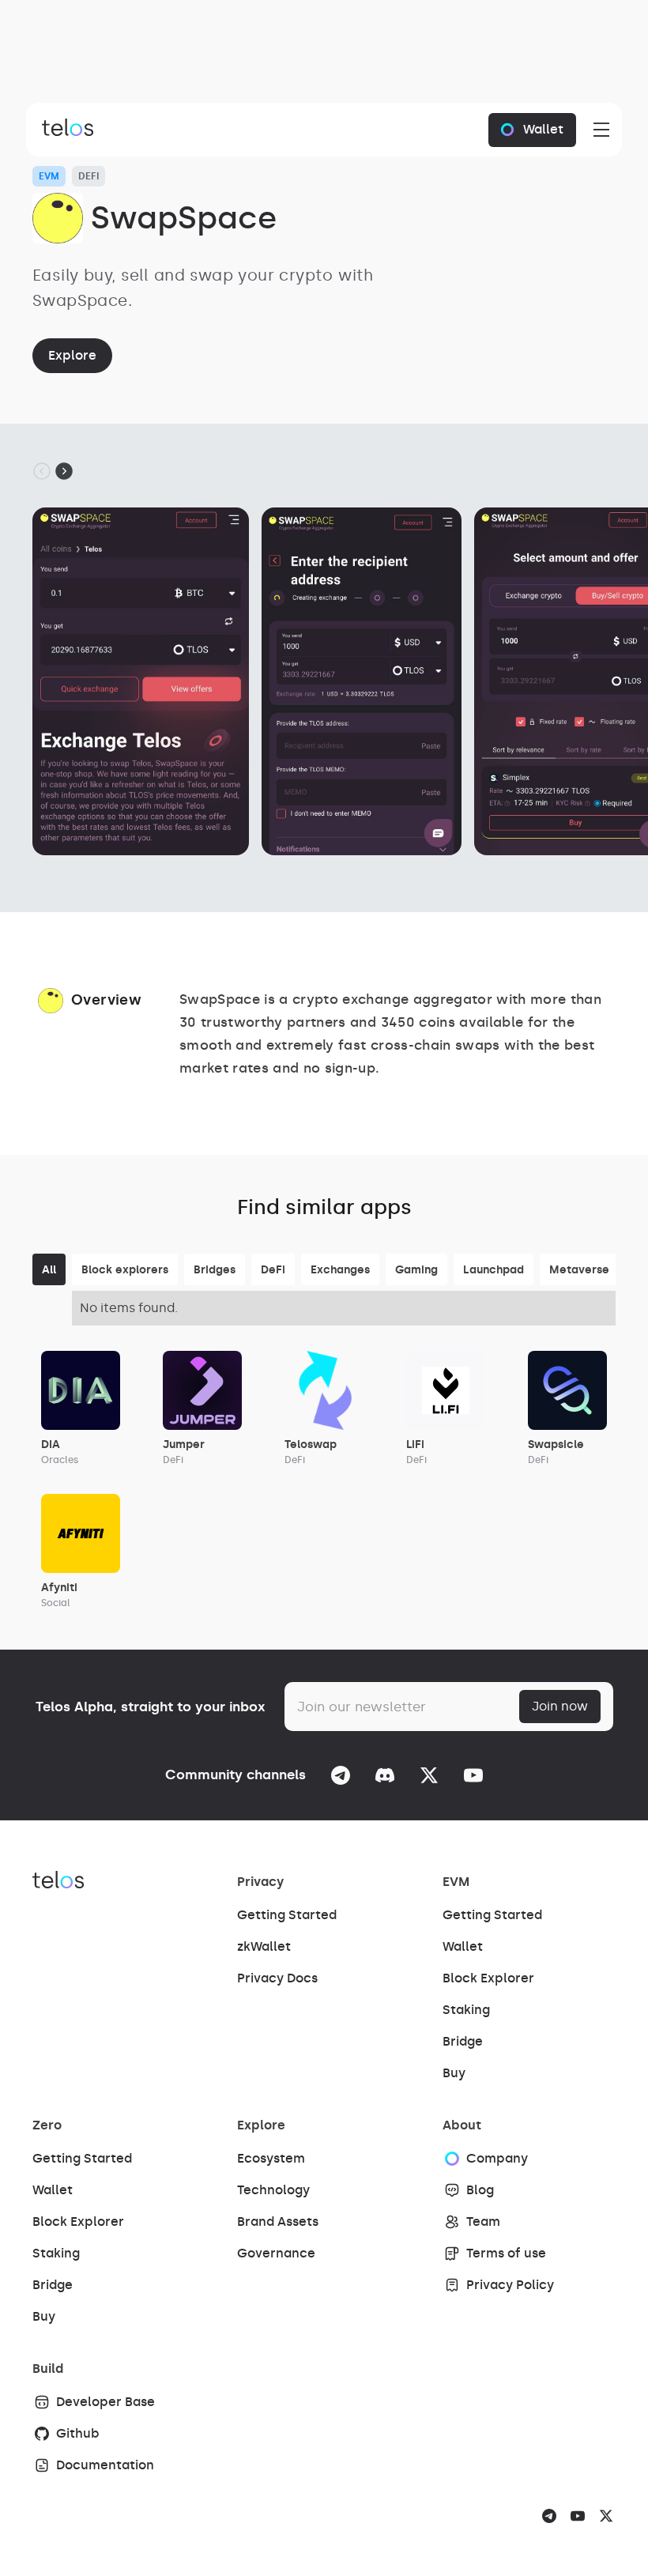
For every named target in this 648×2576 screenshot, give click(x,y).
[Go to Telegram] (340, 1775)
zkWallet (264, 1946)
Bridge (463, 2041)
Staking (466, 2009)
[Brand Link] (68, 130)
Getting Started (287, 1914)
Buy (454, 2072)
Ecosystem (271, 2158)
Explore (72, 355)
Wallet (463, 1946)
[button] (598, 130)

****

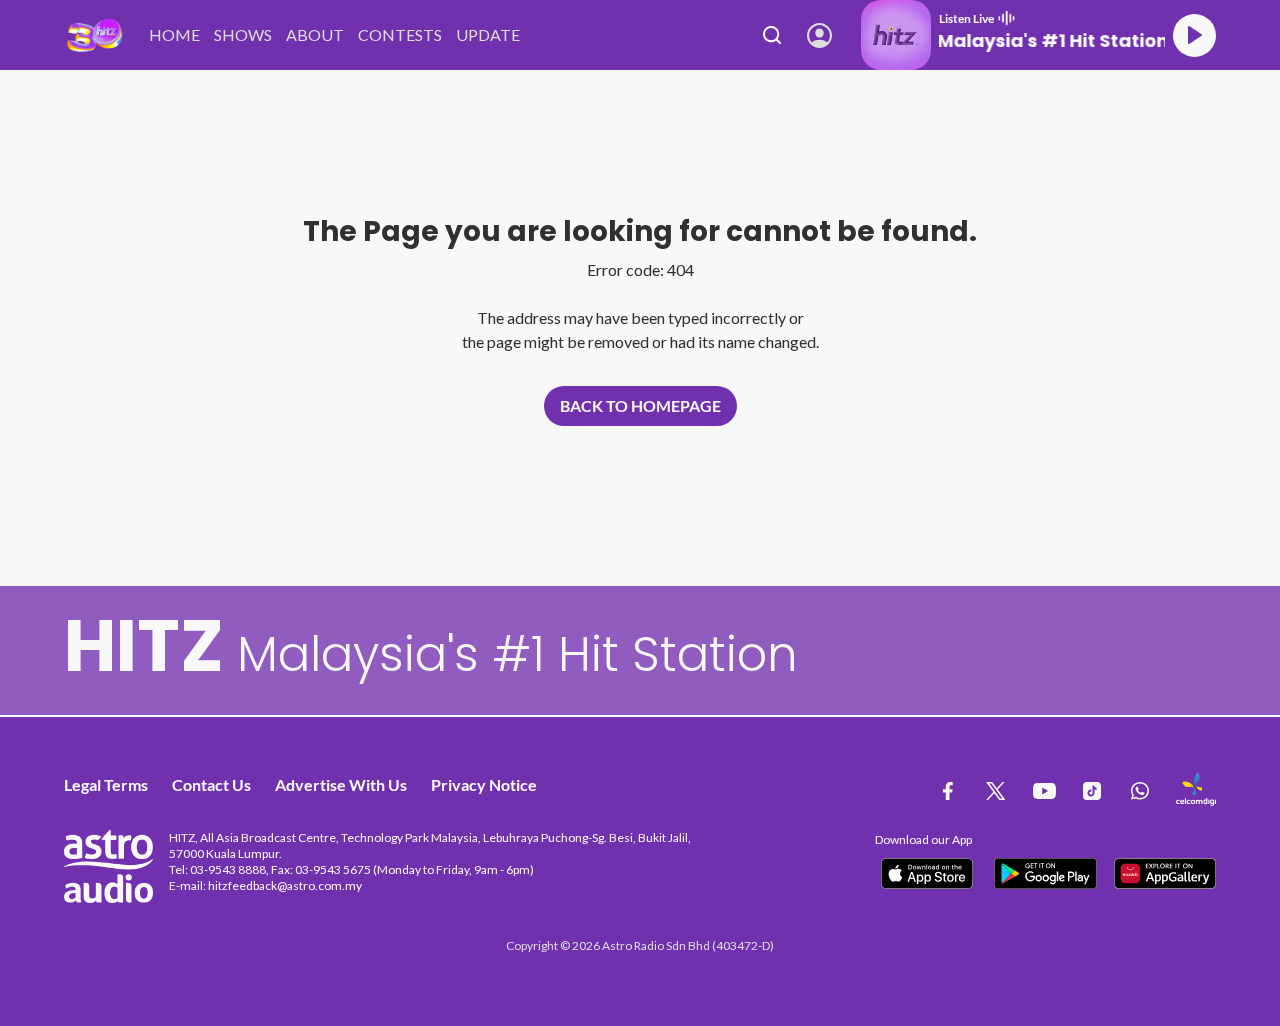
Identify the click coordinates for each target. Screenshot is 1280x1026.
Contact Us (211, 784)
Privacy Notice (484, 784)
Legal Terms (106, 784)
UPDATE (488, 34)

****

Print the lines above from the one with "zkWallet (264, 1946)" through the one with "[button] (598, 130)", both included, exactly as written and nothing more.

zkWallet (264, 1946)
Bridge (463, 2041)
Staking (466, 2009)
[Brand Link] (68, 130)
Getting Started (287, 1914)
Buy (454, 2072)
Ecosystem (271, 2158)
Explore (72, 355)
Wallet (463, 1946)
[button] (598, 130)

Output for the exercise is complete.